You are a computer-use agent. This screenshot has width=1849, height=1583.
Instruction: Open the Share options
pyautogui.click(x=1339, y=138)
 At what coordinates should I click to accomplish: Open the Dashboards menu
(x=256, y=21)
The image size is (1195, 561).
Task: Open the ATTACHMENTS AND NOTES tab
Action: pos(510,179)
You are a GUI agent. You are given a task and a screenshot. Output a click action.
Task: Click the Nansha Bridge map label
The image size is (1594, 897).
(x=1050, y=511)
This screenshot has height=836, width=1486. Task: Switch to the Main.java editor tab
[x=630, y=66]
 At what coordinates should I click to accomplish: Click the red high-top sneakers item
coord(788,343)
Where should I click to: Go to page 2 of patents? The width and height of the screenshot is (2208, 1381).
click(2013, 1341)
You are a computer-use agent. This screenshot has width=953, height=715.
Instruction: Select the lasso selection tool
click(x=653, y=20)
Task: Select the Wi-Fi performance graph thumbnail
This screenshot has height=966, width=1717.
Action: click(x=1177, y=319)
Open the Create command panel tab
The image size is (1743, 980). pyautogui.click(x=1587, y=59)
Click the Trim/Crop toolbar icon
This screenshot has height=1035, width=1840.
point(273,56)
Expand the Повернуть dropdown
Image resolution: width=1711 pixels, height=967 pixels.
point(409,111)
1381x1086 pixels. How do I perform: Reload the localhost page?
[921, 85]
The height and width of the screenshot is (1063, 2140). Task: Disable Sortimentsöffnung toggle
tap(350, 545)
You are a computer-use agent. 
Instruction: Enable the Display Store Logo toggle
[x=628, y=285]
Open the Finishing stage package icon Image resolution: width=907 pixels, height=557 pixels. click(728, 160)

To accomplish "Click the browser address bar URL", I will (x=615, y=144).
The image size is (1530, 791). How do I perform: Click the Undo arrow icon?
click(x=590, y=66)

----------

◆ Work order
Your answer should be the full set of records, printed exactly.

◆ Written answer
You are a computer-use agent. This screenshot has width=1849, height=1583.
Instruction: Open the Share options
pyautogui.click(x=1339, y=138)
 At what coordinates should I click to accomplish: Open the Dashboards menu
(x=256, y=21)
The image size is (1195, 561).
Task: Open the ATTACHMENTS AND NOTES tab
Action: pos(510,179)
You are a GUI agent. You are given a task and a screenshot. Output a click action.
Task: Click the Nansha Bridge map label
The image size is (1594, 897).
(x=1050, y=511)
This screenshot has height=836, width=1486. Task: Switch to the Main.java editor tab
[x=630, y=66]
 At what coordinates should I click to accomplish: Click the red high-top sneakers item
coord(788,343)
Where should I click to: Go to page 2 of patents? The width and height of the screenshot is (2208, 1381).
click(2013, 1341)
You are a computer-use agent. This screenshot has width=953, height=715.
Instruction: Select the lasso selection tool
click(x=653, y=20)
Task: Select the Wi-Fi performance graph thumbnail
This screenshot has height=966, width=1717.
Action: click(x=1177, y=319)
Open the Create command panel tab
The image size is (1743, 980). pyautogui.click(x=1587, y=59)
Click the Trim/Crop toolbar icon
This screenshot has height=1035, width=1840.
point(273,56)
Expand the Повернуть dropdown
Image resolution: width=1711 pixels, height=967 pixels.
point(409,111)
1381x1086 pixels. How do I perform: Reload the localhost page?
[921, 85]
The height and width of the screenshot is (1063, 2140). Task: Disable Sortimentsöffnung toggle
tap(350, 545)
You are a computer-use agent. 
Instruction: Enable the Display Store Logo toggle
[x=628, y=285]
Open the Finishing stage package icon Image resolution: width=907 pixels, height=557 pixels. click(728, 160)

To accomplish "Click the browser address bar URL", I will (x=615, y=144).
The image size is (1530, 791). How do I perform: Click the Undo arrow icon?
click(x=590, y=66)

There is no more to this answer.